- [Work order 1] Translate this sentence from the post on the Riddler tournament puzzle below into Spanish: "This tourney succeeds when the best player wins both matches."
- [Work order 2] In the post on the Riddler tournament puzzle below, how often does Donald the Potholer's 5/5 bracket succeed?
- [Work order 3] Continue the post on the Riddler tournament puzzle below from its last sentence.

One of my favorite web sites, FiveThirtyEight.com, runs a weekly feature by Oliver Roeder called the Riddler, which each week poses a couple of interesting (and usually difficult) questions in math, logic, and probability.
This week’s “Riddler Classic” question concerns tournament design. Given a competition in which the better player wins two-thirds of the time, and that you only care about maximizing the probability that that best player wins, how should your construct a blind-draw tournament with these rather severe constraints: four entrants and four total games; and five entrants and five total games.
(Note that this success criterion is the same as tourneygeek’s earliest measure of fairness (C). So we can relate this challenge to the frequent discussions of fairness (C) elsewhere on this site.)
Now, I’m unable to imagine any competition in which the better player wins two-thirds of the time regardless of the size of the skill differential between the two players. The best player ought to beat the worst player rather more often than they beat the next best. I can see why the Riddler doesn’t want to put its readers to the trouble of using a more realistic match model. But since I have one ready to use, I’m going to seek a solution using my simulator, in which skill levels are handled rather better. In deference to the question as posed, however, I’ll use a skill parameter of 2.4, which is about what’s required to give the better of any two randomly-chosen players a two-thirds chance to prevail.
My solution is below the fold – before looking at it, you might want to give it a shot yourself.
I was dead wrong! For the correct answer (or at least a better one), scroll down to the comment of Donald the Potholer. His “Page Ladder” brackets improve on the ones I found. For the 4/4 case he succeeds 49% of the time, and his 5/5 bracket succeeds 44.8%.
I’ll rewrite this post with new analysis after the official results have been announced.
Four Players
The Riddler notes that the solution for four players and three games is just the standard four player single-elimination bracket. This tourney succeeds when the best player wins both matches.

- [Provided records]
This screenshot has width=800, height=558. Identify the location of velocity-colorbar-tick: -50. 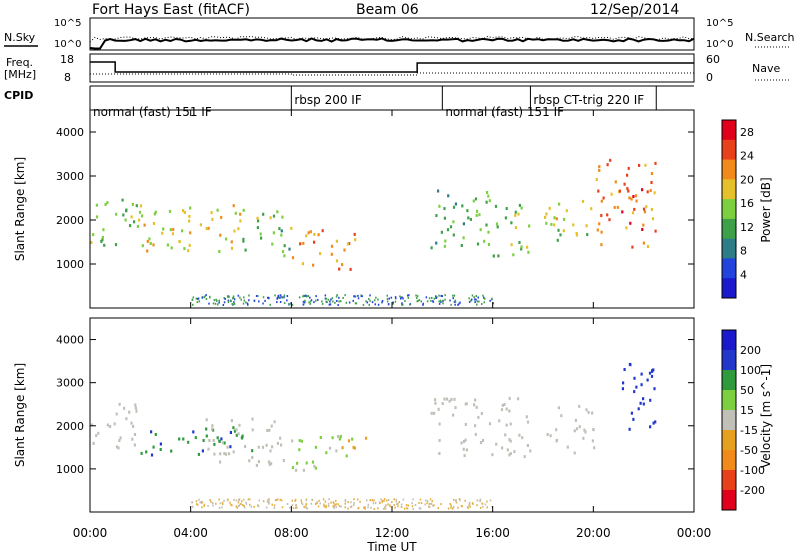
(749, 450).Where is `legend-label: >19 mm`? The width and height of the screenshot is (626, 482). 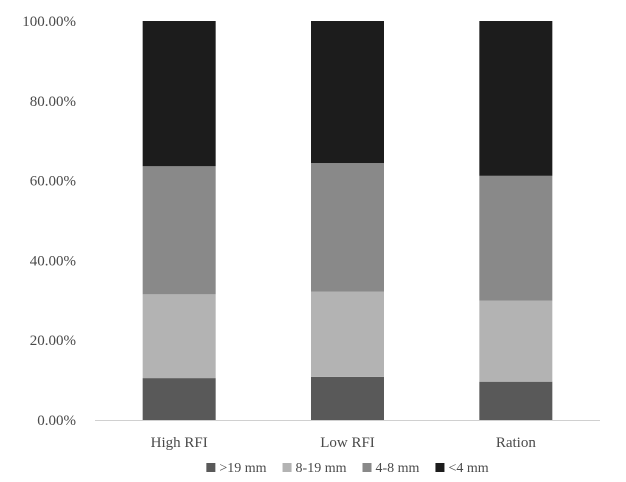 legend-label: >19 mm is located at coordinates (242, 468). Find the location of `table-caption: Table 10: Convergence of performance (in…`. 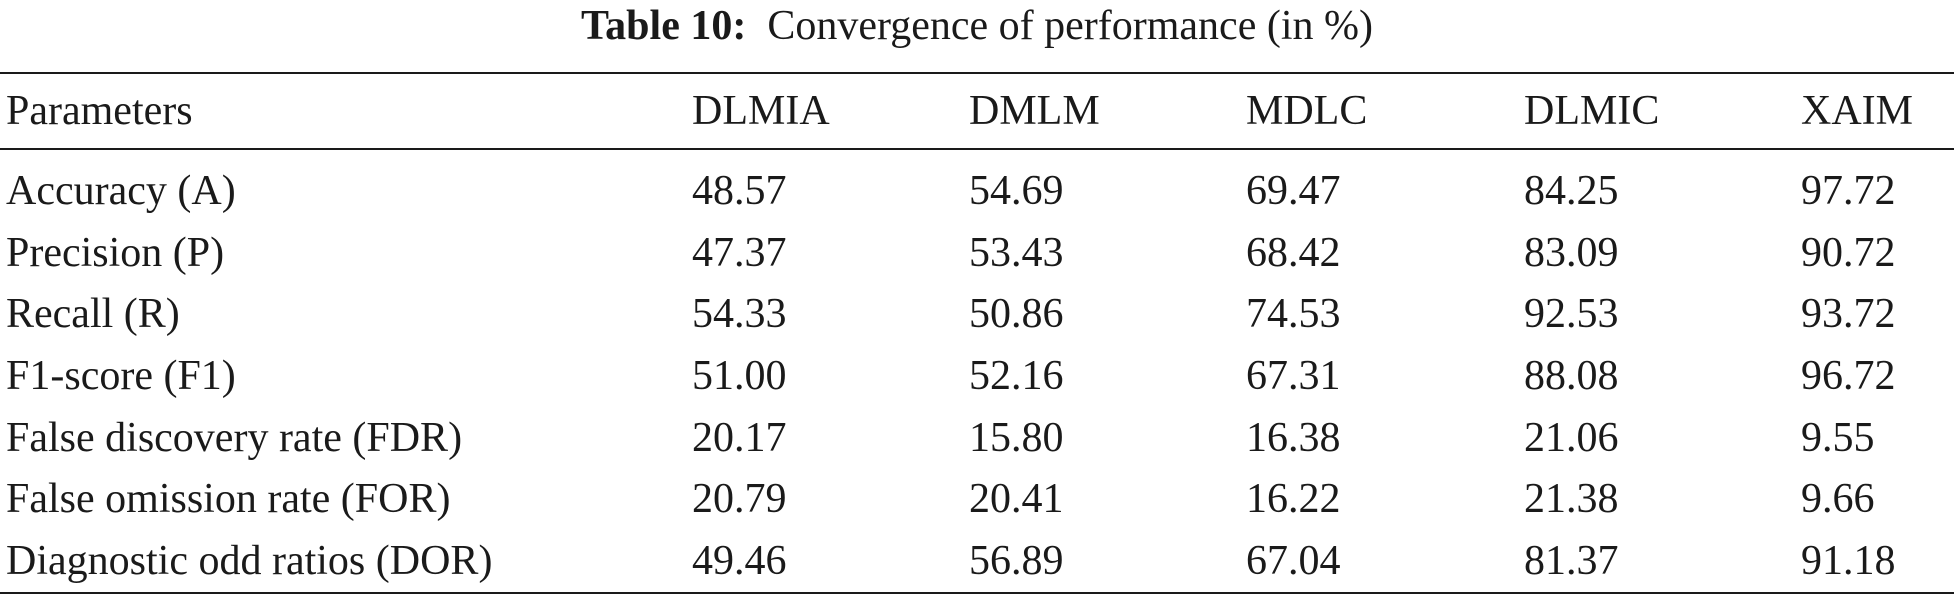

table-caption: Table 10: Convergence of performance (in… is located at coordinates (977, 26). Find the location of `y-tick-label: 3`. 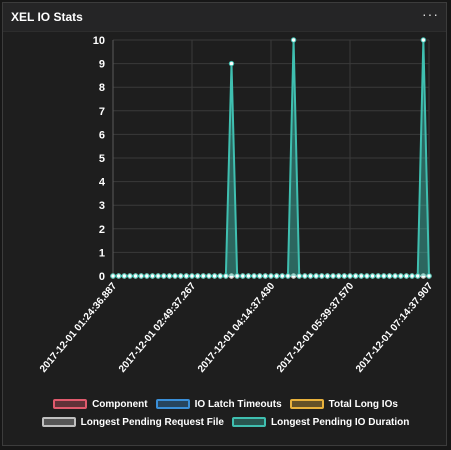

y-tick-label: 3 is located at coordinates (102, 206).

- [Written response 1] Este torneo tiene éxito cuando el mejor jugador gana ambos partidos.

- [Written response 2] It succeeds 44.8% of the time.

- [Written response 3]
With the original assumption that the better player always wins two-thirds of the time, the success rate is (2/3)^2, or 44.4%. But with more realistic assumptions the success rate climbs a little. In the first round, the better player wins about 70.2% (rather than 66.7%) of the time because the best player enjoys a somewhat above average skill advantage over the others. This advantage diminishes in the second round, where a surviving best player has to play someone who’s already won a round, but the chances are still a little better: 68.4%. Thus the overall success rate is 48.0%.
Now, what can you do to improve this by playing another game? One extra game is certainly not enough to run any sort of double elimination. And it’s not even enough to turn any round into a best of three. So what can you do with one additional game?
Well, there’s one opponent the winner hasn’t faced. You could have them play. But this sounds like a bad idea. That fourth player is, on average, the worst of the four. If the winner prevails it might reassure you that you have found the best player, but if the best player loses it can only cloud the issue.
How about a rematch of the final? If you simply take the winner of the rematch as the tourney winner, you’ve made the match before it – the one that used to be the final – irrelevant. But how about this. Play a rematch of the final, and if the same player wins you’ll have more confidence that that’s really the best player. If the original winner loses, however, you now have two players with equal claims to the title – they’re one and one against each other, and one and zero against other players. So, in that case, you flip a coin to see who gets the trophy.
The sounds like it might work, but simulation shows that it doesn’t. The best team wins both of the last rounds 33.5% of the time, and splits the last two 28.7%. So, adding half of the splits, 14.35%, to the 33.5 outright wins we get 47.85% success, which is actually a little worse.
Now, if we had another game to play, things would be different. Then we could make the final best two out of three, which yields a success rate of 52.4%. So two additional games makes a difference, and more than half the time you wouldn’t even have to play the fifth game.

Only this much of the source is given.